## [Text passage]
══════
That’s why people are getting scared. Industry got scared, especially in the government space, when the executive order originally came out. Wait, you’re going to see my trade secrets. I don’t want you to know what I’m really doing under the covers. I don’t want you to know that I took DJ’s open source and I put this really cool thin layer on top of it and made it sexy and awesome and sold it to you.
But they also got nervous. Can you secure my SBOM? If I give you my SBOM, if I give you my secret sauce, are you able to secure it?
And a third piece that came out with they’re really fearful was, you don’t know how to use it yet. You’re asking for it. I know it’s going into this repo over here. It’s going to this S3 bucket, or wherever you’re throwing it. You don’t know how to use it yet.
People were actually thinking about, oh, I’m going to have somebody open it up and look at it. Seriously? A lot of real pushback has been happening in the government space because vendors are fearful of those things. There’s merit to what they’re worried about.
You mentioned the government. I know you’re involved with the military and you probably can’t divulge a lot of the information that’s going on, but what kind of problems are you seeing with the adoption of software built materials in the government, and especially the military space?
I’m going to take it a step back. There’s a precursor problem to that, which is getting to DevSecOps, being able to apply those principles. Take it a step back from that, being able to apply agility, lowercase, agile.
It’s a lot of Brownfield. The software is not all net new. We talk about Greenfield as the all new things that we’re doing. There’s a lot of Brownfield and a lot of times we’re knitting those things together. I call it olive, right? We got a lot of olive development.
With decades of software with hundreds of pipelines, not all of them having all of those automations across it, we have a tremendous mountain to climb. We have to pick and choose which things get automated when they get automated. What’s my risk that I have to address on this? Is it a quality risk?
══════
## [What you should do]
Extend the interview on software bills of materials in government software, picking up after its final line. The items play no part in this.

## [Data section]
══════
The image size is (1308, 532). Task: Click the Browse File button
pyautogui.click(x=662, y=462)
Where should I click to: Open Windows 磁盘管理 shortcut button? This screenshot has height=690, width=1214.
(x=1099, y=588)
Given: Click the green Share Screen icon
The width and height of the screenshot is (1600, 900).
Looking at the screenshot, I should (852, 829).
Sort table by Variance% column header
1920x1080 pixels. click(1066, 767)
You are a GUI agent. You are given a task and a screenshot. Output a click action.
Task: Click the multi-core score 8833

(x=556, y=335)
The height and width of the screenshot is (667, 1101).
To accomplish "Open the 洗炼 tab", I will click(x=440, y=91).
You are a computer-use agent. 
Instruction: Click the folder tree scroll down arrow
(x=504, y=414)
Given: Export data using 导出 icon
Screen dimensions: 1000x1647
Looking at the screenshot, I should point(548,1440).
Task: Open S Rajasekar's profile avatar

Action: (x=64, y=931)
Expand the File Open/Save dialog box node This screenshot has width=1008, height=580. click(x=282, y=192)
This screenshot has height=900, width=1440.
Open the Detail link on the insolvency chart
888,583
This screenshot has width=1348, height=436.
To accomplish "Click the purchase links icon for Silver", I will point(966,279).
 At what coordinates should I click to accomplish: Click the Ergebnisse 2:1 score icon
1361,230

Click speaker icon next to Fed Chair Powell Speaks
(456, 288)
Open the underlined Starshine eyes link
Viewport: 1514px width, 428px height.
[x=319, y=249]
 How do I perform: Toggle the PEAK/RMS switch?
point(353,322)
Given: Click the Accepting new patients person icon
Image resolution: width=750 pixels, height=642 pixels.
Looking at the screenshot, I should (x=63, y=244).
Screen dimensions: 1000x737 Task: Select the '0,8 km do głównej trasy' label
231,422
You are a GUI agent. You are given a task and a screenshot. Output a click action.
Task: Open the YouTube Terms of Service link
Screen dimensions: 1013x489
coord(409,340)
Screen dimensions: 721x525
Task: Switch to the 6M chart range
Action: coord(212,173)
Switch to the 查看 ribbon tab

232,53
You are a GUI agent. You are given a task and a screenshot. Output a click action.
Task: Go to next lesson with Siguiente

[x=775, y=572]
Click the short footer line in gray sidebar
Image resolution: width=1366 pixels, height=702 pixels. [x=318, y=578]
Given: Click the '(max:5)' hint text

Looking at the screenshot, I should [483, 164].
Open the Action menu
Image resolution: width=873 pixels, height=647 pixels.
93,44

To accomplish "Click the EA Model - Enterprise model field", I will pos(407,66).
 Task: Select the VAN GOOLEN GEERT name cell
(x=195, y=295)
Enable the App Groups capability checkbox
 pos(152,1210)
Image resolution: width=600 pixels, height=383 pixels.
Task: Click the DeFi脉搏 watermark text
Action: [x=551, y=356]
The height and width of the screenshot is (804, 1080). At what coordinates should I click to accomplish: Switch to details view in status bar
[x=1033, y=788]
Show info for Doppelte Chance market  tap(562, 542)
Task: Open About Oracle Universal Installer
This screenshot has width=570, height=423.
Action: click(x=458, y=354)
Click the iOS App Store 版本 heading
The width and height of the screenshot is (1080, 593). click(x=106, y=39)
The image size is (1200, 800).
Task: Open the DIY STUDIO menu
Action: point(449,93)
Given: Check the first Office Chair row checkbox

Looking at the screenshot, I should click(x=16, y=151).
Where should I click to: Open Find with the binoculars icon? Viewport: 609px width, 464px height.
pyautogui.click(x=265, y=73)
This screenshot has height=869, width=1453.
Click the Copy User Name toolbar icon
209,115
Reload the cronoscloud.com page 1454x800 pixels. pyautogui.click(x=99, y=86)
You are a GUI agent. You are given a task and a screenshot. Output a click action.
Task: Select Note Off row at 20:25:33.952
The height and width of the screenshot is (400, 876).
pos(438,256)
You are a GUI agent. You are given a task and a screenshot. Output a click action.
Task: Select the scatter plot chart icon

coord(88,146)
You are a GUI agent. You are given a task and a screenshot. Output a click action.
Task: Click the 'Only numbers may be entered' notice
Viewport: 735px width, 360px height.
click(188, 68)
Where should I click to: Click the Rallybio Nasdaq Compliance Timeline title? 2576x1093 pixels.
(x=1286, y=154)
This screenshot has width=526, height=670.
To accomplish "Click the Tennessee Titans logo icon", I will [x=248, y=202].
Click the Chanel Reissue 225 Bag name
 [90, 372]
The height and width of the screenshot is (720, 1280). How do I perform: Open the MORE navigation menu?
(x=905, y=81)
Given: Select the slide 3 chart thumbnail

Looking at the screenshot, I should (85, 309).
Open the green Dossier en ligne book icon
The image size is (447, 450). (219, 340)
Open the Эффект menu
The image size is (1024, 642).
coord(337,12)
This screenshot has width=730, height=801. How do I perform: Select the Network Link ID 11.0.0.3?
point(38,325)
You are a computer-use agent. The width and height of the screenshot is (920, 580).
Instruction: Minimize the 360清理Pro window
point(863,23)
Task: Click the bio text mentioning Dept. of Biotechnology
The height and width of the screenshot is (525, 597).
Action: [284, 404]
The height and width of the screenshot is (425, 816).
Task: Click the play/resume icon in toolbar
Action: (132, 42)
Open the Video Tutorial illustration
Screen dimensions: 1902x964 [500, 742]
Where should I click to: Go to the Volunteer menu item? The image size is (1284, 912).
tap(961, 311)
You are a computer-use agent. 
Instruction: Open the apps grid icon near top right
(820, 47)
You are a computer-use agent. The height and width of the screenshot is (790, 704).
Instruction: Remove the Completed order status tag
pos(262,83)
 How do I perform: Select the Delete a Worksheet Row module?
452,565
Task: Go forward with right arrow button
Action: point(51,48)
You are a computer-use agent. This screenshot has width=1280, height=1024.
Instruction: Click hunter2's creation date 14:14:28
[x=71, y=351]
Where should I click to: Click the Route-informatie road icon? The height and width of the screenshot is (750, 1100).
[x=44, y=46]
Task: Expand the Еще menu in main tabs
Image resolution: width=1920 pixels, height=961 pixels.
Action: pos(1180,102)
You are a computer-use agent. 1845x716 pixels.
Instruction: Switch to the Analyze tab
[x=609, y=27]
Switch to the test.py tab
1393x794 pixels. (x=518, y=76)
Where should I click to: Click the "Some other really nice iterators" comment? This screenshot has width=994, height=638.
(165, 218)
══════
## [Answer to this exercise]
If I’m dealing with a war system, with a weapon system, that’s different than military has a lot of business systems. They have ERPs. How I have to treat those things is very different.
Part of it is the complexity and the speed at which things are now changing. So now we are adding green and we’re bolting it on. How do we get to SBOM if I can’t get decomposed enough that I understand all of the modules that are within my software itself. We do have a lot of monolithic software that was out there that was created. It runs effectively. It does what it needs to do. But try and put that steel girder through a wood chipper. I dare you.
So how are you implementing SBOMs or going into that evangelism with the military.
Part of it right now actually is helping them with contract language. Now that’s not me directly writing contract language, but being the connector of connector.
For example, I work with Mitre and they’ve got experts on government contracting language. So the first step is getting it into the contracts.
Remember that software in the government spaces, they call it being acquired. And under acquisition, it’s everything from building it to buying it directly, to working together with industry to create it. Any software is acquired.
If it’s acquired, it has to have a contract, it has to have appropriations against it. In order to do these things, you gotta backtrack and make sure that the budget is there and make sure that the contract is in place. Because if the contract doesn’t say you have to do it, you don’t have to do it.
So that’s another part of it. It’s going to take years for the uptake because it’s not in the contract.
That becomes a piece of renegotiating contracts. This ties back to DevSecOps and agility. If a contract is a three or four year project, old school like we used to do beginning and an end, and I deliver something at the end of it, I need to now renegotiate that to say, can you deliver a minimum viable product and then start to provide additional capabilities as we go, adding in DevSecOps. Making sure they are applying agile mindset at a minimum, getting towards minimum CD.
There’s just so many complex parts with this. It’s an entire mind map. It really is. If the architecture doesn’t support it, then we have a problem. Do we need to refactor? Maybe. Do we need to, more than refactor, do we need to start to deprecate? Do we need to start to strangle that older piece out by building new pieces around the edges and eventually completely replacing,
The strangler pattern in architecture, it’s actually not grabbing onto somebody’s neck and strangling them. It is from the strangler pattern. It grows around the outside and eventually kills what’s on the inside.
So what do we do with the existing software? What if it is mission critical? Can we actually do that? Can we incrementally kill it from the outside by putting new pieces on it? It’s complex. It’s not as easy as we want it to be.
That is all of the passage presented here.